When the mysterious hand pulled Mr. Hector Owen (who was waiting there pretty hopelessly for his wife) through the rainswept, dismal doorway on a depressing New York street, it pulled him at the same time into a new life - a life where inhibitions vanished and dreams came true. For this is the odyssey of Mr. Owen, the average man, who never had had his share of fun, whom life bullied and harried, who wanted nothing so much as to go away somewhere and hide. Instead, through the miraculous doorway, he was to meet love and adventure, to fall in with Miss Honor Knightly, that paragon of her sex; with Mr. Monk, who had written a book, and with Minnie the stuffed whale, who was simply inert; with the three outrageous shopkeepers, Messrs.
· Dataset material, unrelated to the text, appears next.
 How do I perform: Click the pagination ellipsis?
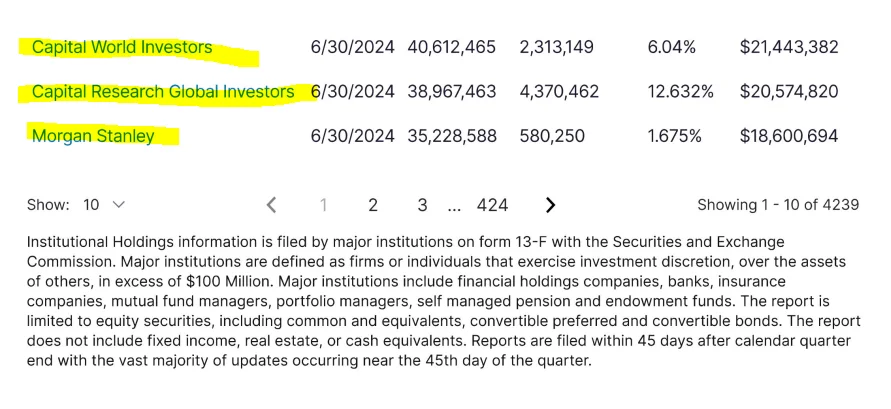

Larkin, Britt-Britt and Dinner; with hordes of women who pursued him clamorously; with triple martinis served in a stein; with, in short, the kind of a life he had always wanted to live.
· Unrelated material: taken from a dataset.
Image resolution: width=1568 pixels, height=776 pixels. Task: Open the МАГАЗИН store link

From Dartmouth Alumni Magazine. June 1933
Mr. Thorne Smith sings of the golden moments we snatch away in beauty's bloom from our ugly hours on Main Street. His lawyer-hero is snatched out of a doorway into a partnership in a harem of shop girls, who twaek the noses of customers, and snatch kisses from Victorian males like you and me, and snatch a few hours off duty to indulge in mixed bathing. It is all a "hilarious, mad whirl." The hero, like the author, neglects his proper business to snatch the keyhole from the Peeping Toms who crowd his pages. The profuse illustrations will serve for those who have no real time to read the book: dresses caught fatally on mudguards, disconcerting collisions in bathroon doors, dawn revealing strange bedfellows. The prevailing accent is humorous rather than sensual. Even as laughter is allied to tears, so the inimitable wit of Thorne Smith induces pain -- but I must illustrate. No reviewer can do justice to the subtlety of overtone. The lawyer has been snatched out of the rain into a job as a salesman in the rare book department:

"Do you have the Sex Life of the Flea?" the woman asked sharply.
"No, lady," he answered disgustedly. "I don't have the sex life of a louse."
"But I must have the Sex Life of the Flea," the woman insisted.
"I hope you enjoy it," he retorted, "but I shall play no part in it. None whatsoever."
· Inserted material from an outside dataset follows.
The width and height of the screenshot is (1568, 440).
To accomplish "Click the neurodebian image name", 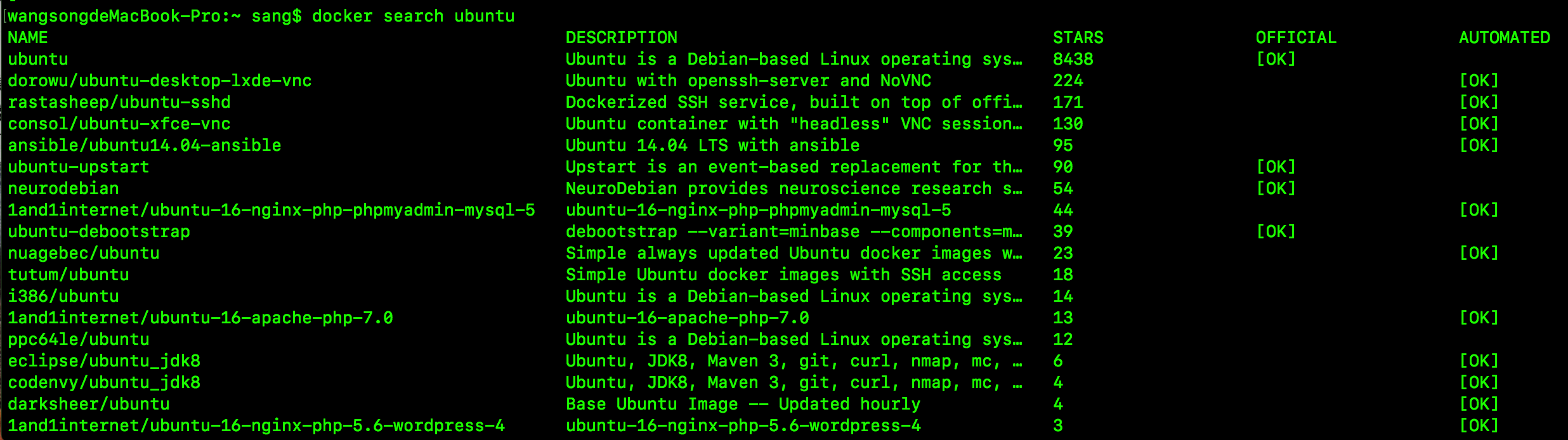I will [63, 188].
For the disillusioned reader the author offer "trenchant satire," as in the following patch:

"He had married her under the impression that she was a delicately complex creature of many charming moods and fancies. Now he found her no better than a sleeping and eating...cat. A cat would be an improvement, in fact. Cats did not slam doors and hurl books. Yes, taking everything into consideration, a cat would most certainly be a welcome relief."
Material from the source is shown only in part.